Now here is the problem. God loves us all, and God wants to do great things for each of us. God has plans for us, plans for good and not for evil to give us a future and a hope. However, we have broken faith with God. Both the Psalmist and the apostle agree, “None is righteous, no not one. No one understands. No one seeks for God. All have turned aside. Together we have gone wrong.”
Do you know the most difficult question in all the Bible? Here it is: How can a righteous God punish sin and spare the sinner? In Romans 3, St. Paul answers that question. He writes:
3 Since all (of us) have sinned and fall(en) short of the glory of God, 24 (we) are (made righteous) by (God’s) grace as a gift, through …Christ Jesus, 25 whom God put forward … to be received by faith. This was …to prove…that (God) himself is righteous (because God punishes sin) and that (God) makes righteous all who have faith in Jesus.
That is my translation. I have left altered it to make Paul’s meaning clear, but I will guarantee you that my alteration is absolutely correct, and if you study the text long enough, you will agree.

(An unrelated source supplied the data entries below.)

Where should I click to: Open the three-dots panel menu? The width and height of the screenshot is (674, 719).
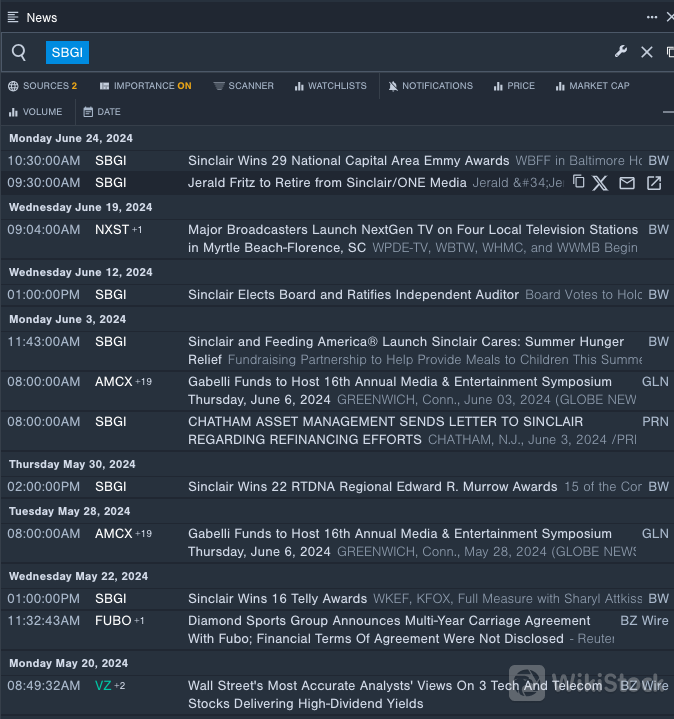tap(652, 17)
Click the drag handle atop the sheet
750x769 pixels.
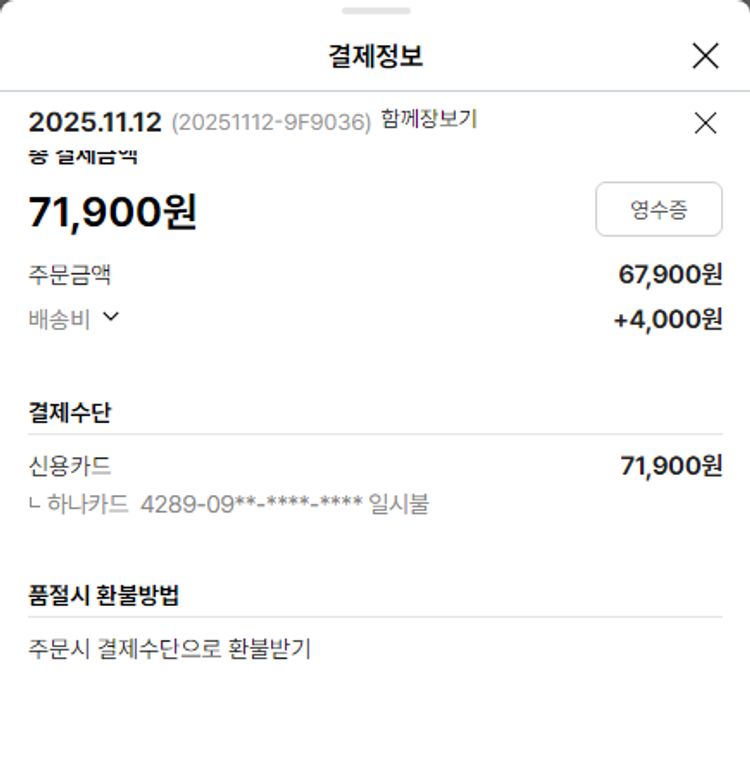coord(375,11)
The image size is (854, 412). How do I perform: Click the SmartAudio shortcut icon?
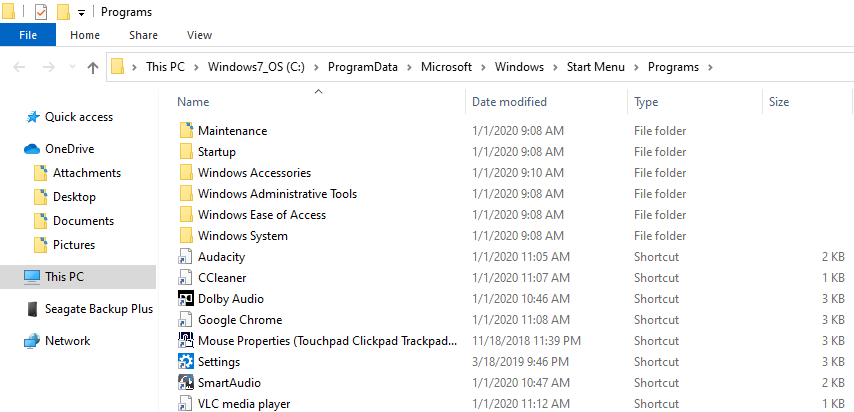click(185, 383)
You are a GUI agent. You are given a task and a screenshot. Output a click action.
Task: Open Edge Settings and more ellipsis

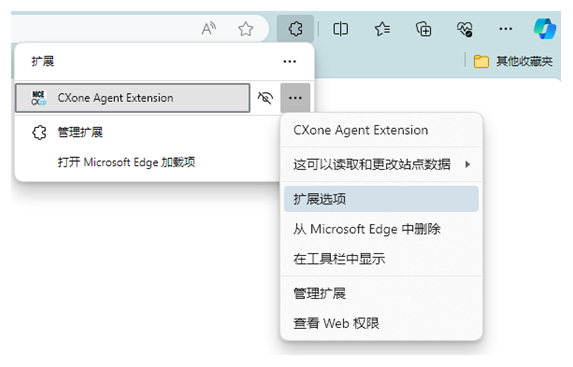(x=505, y=29)
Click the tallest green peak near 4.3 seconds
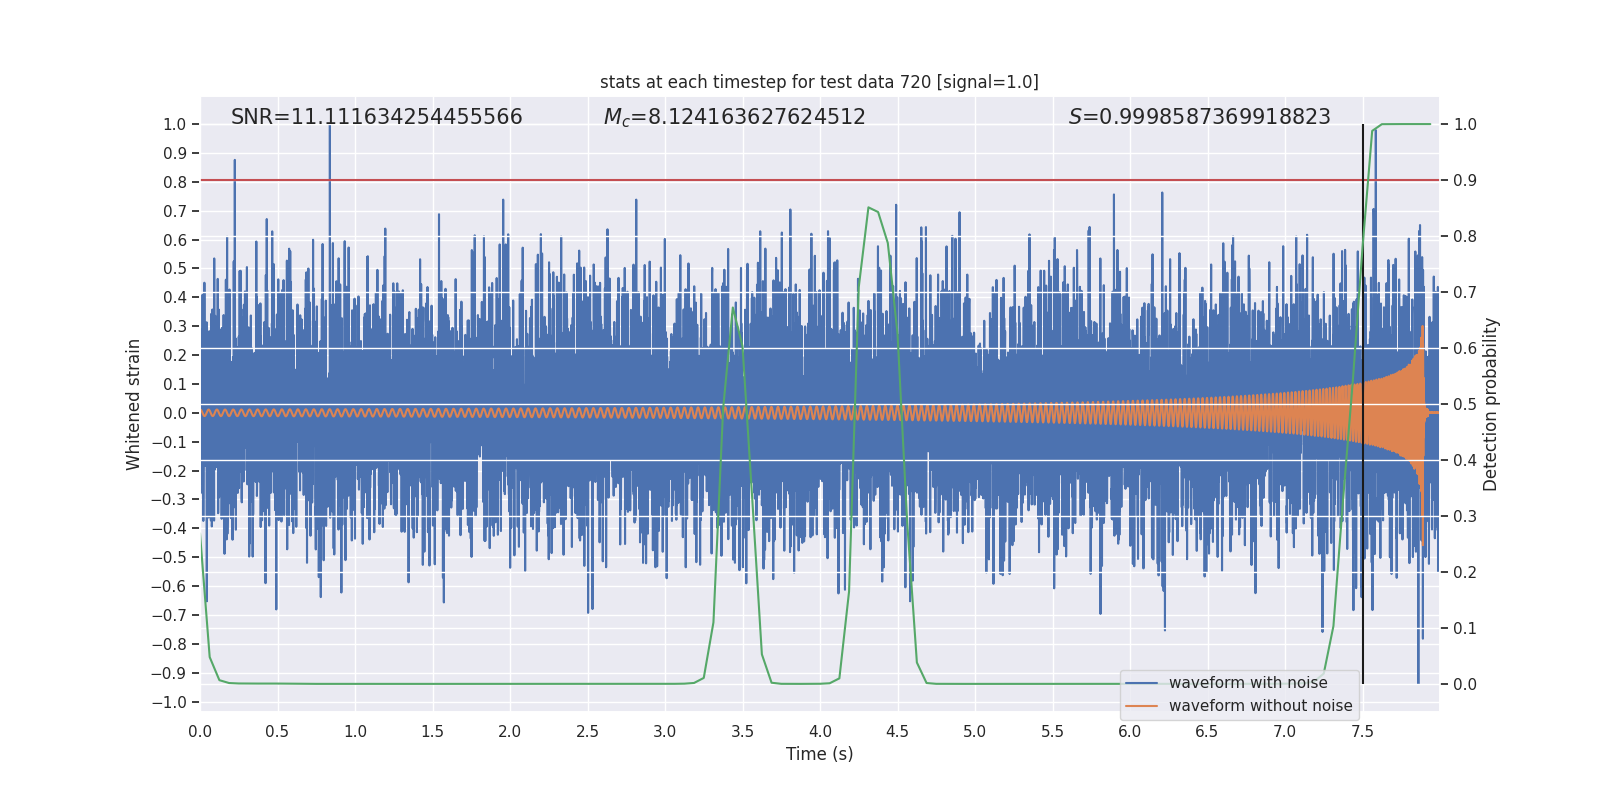This screenshot has height=800, width=1600. click(x=869, y=208)
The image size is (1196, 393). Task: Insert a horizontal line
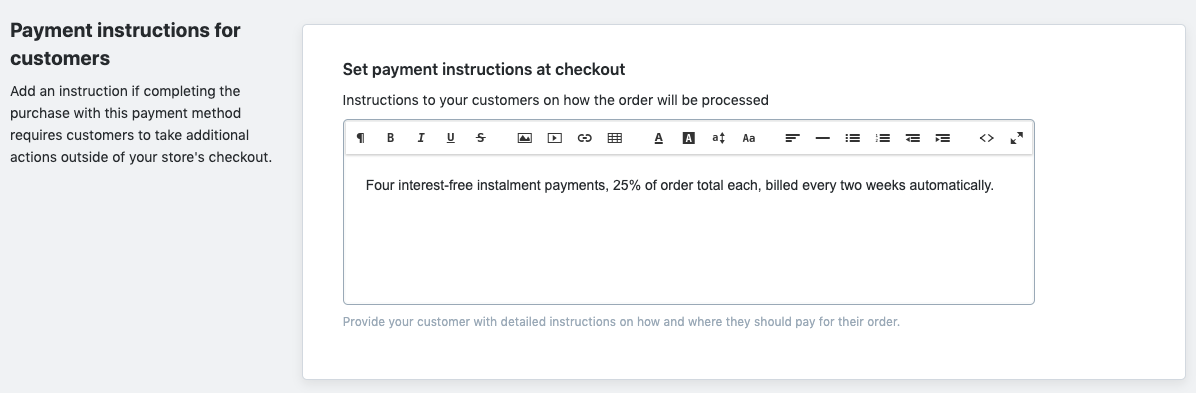(x=823, y=138)
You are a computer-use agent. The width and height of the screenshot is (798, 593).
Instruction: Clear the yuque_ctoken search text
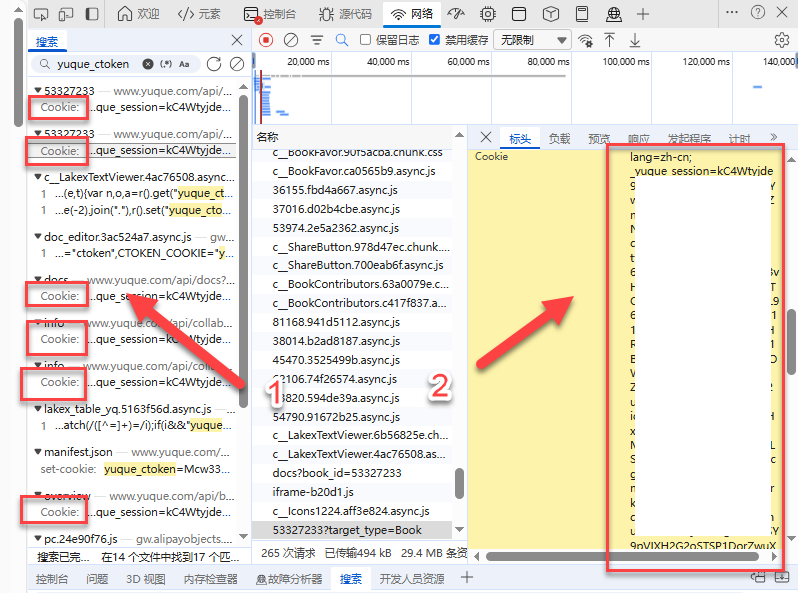tap(148, 64)
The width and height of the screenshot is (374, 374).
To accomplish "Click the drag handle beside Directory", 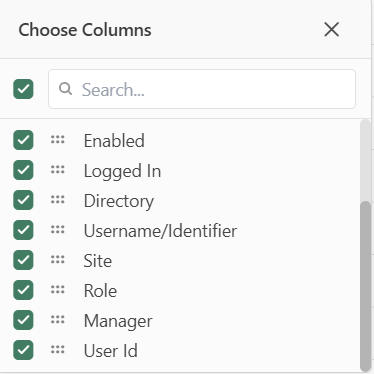I will [58, 200].
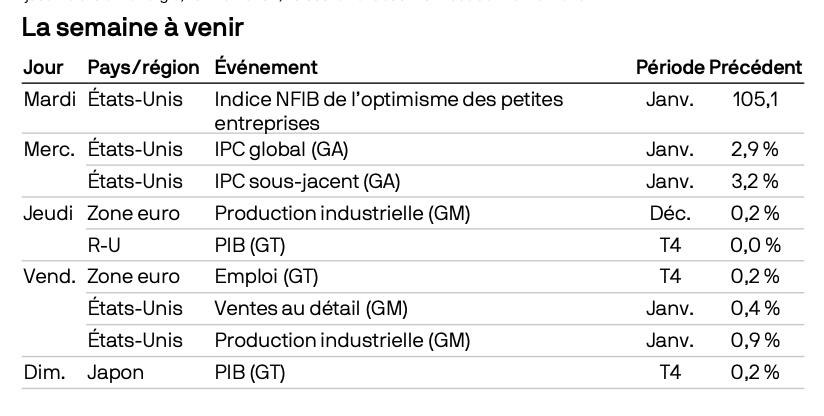Click the "Précédent" column header

point(755,67)
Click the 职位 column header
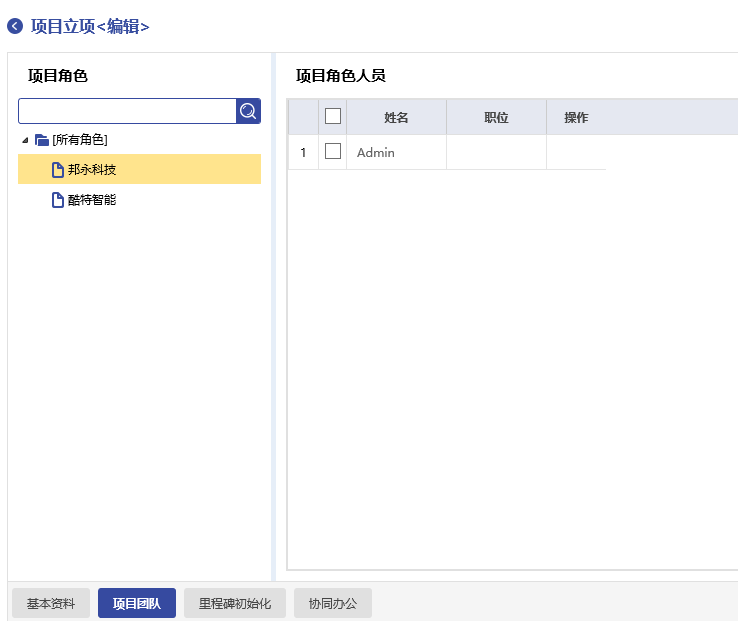 pyautogui.click(x=496, y=118)
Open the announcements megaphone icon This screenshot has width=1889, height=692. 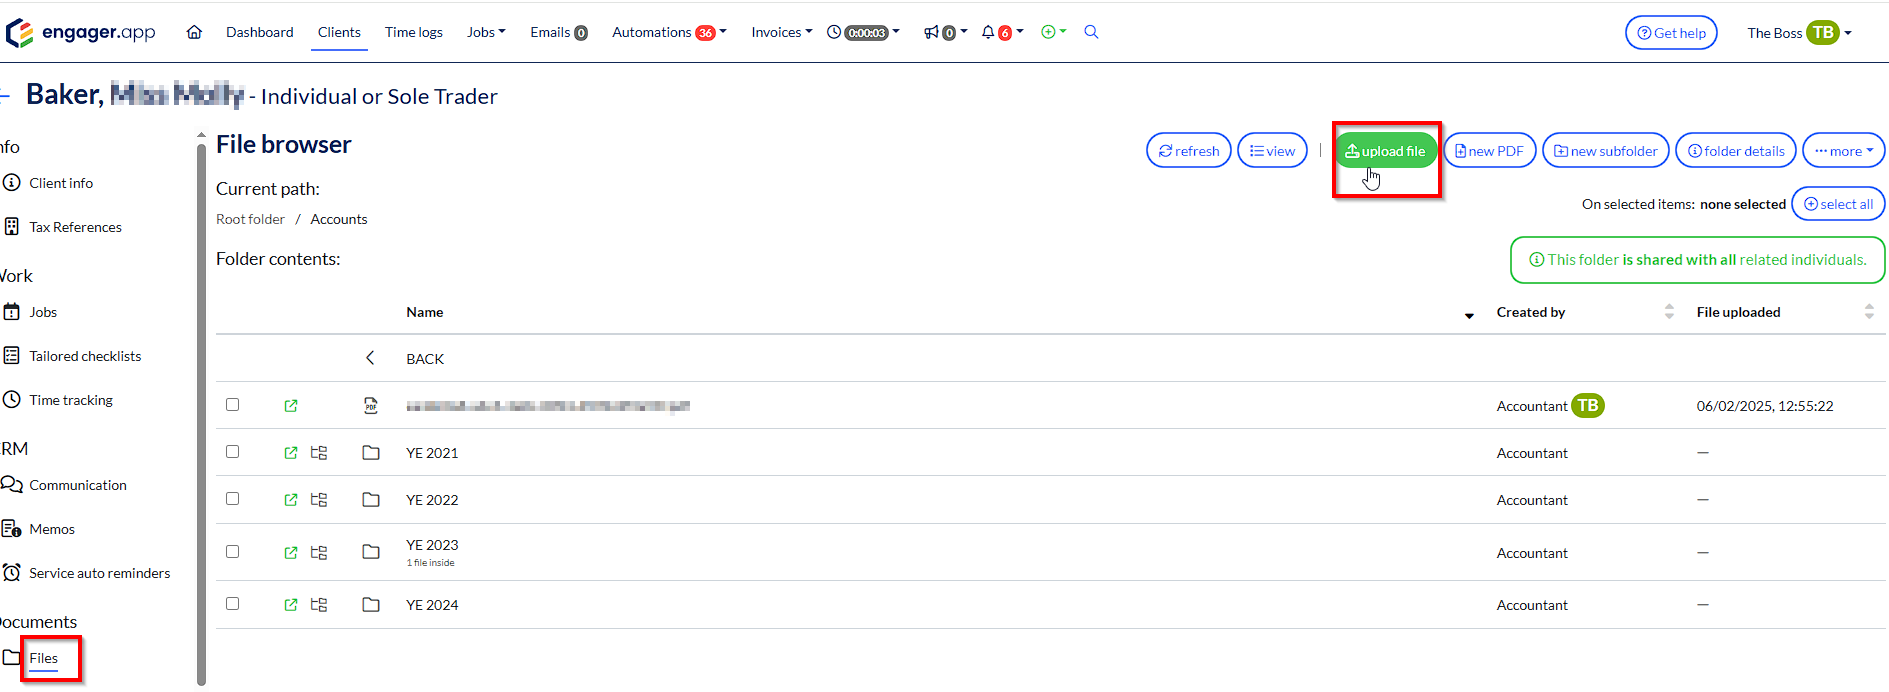(x=931, y=32)
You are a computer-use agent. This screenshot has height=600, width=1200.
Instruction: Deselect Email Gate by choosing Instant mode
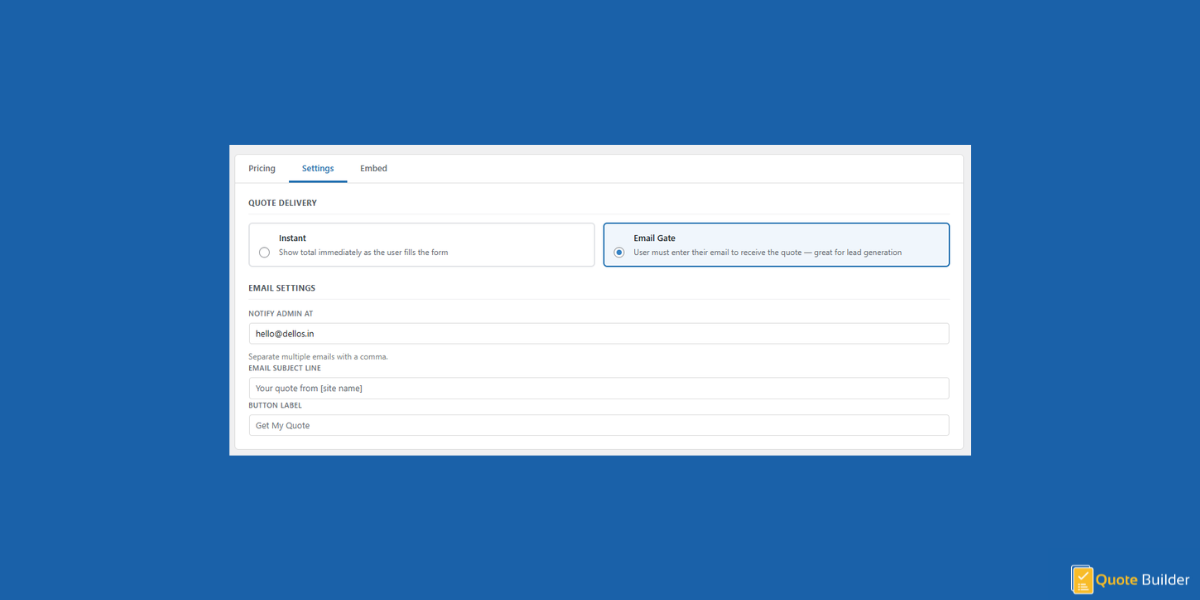click(x=264, y=252)
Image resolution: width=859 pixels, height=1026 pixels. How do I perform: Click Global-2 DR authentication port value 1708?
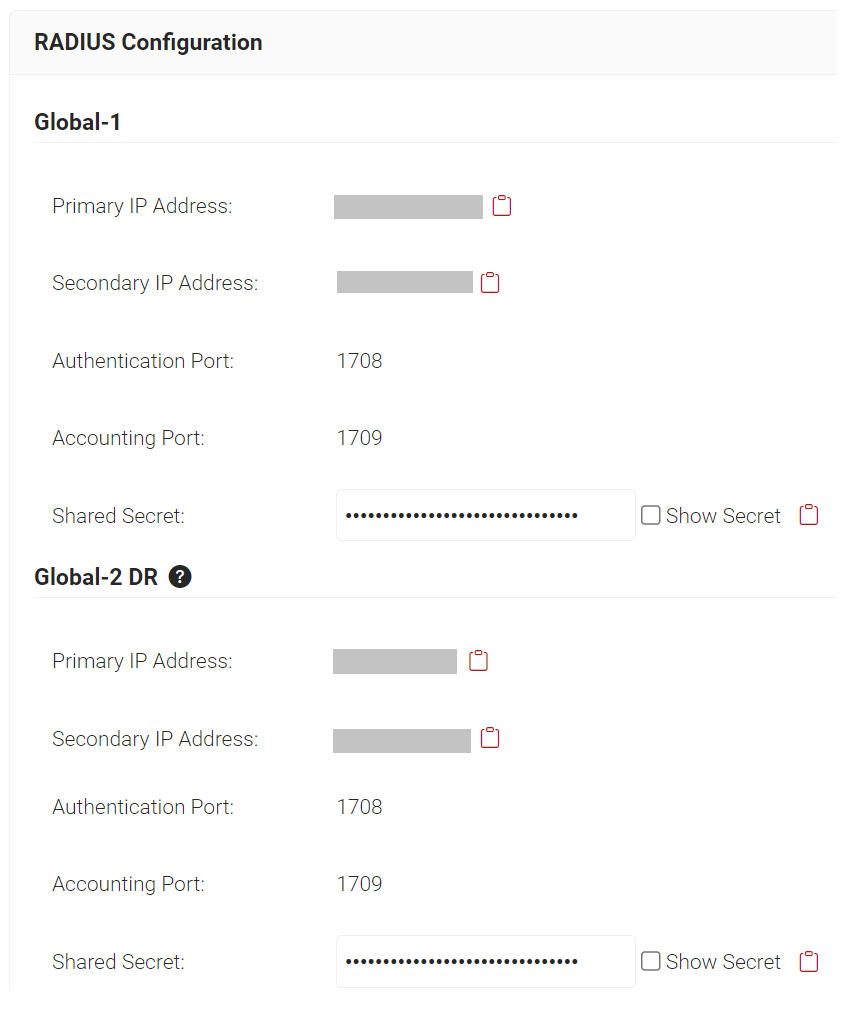pyautogui.click(x=359, y=807)
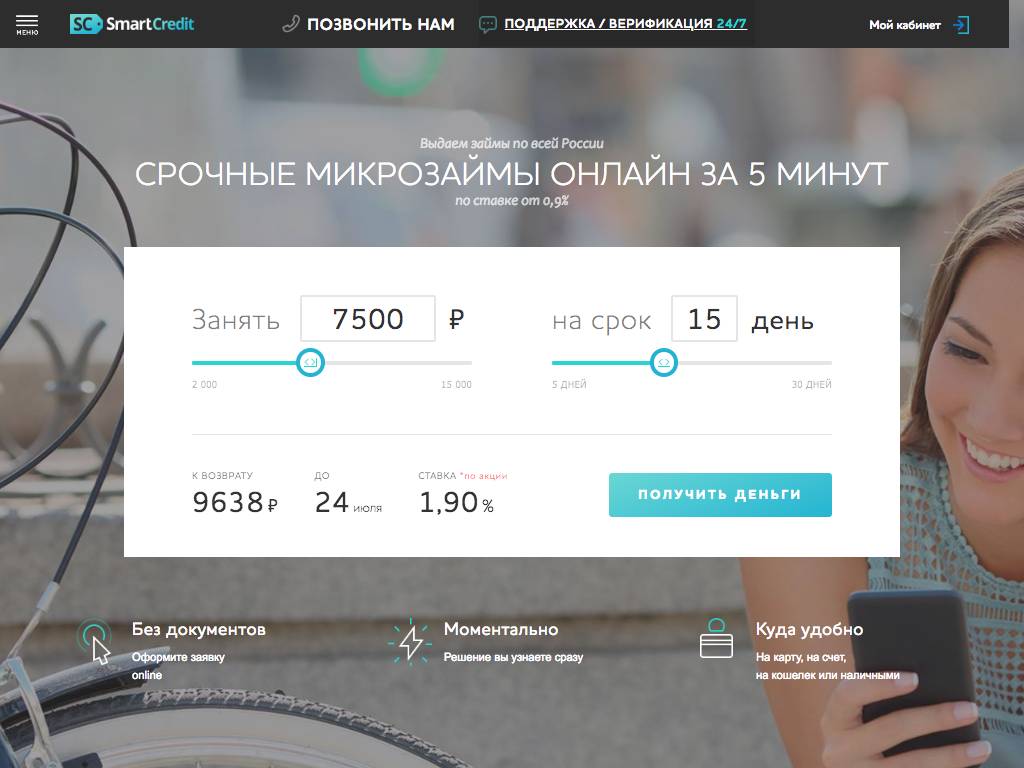Click the lightning bolt Моментально icon
This screenshot has width=1024, height=768.
[x=410, y=641]
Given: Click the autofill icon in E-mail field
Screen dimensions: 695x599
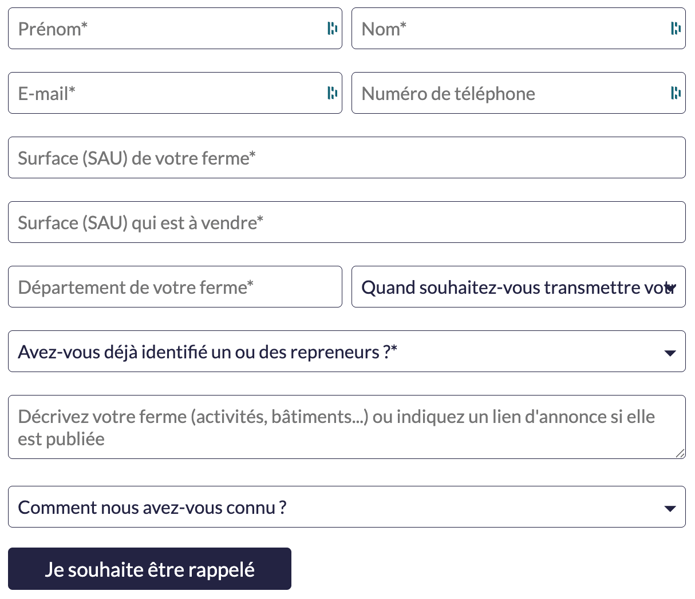Looking at the screenshot, I should coord(332,93).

Of course, the point is not that we understand the text. The point is that we accept the gift. God hates sin, because sin hurts people, including the sinner; but God loves the sinner, and wants save the sinner from sin and death. In Christ, God has made provision to save sinners from sin and death, that we might have new and abundant life. It is when we accept God’s offer or righteousness that God put forward in Christ that all God’s goodness is made available to us, and we can say with the prophet Jeremiah, “The LORD is our Righteousness.”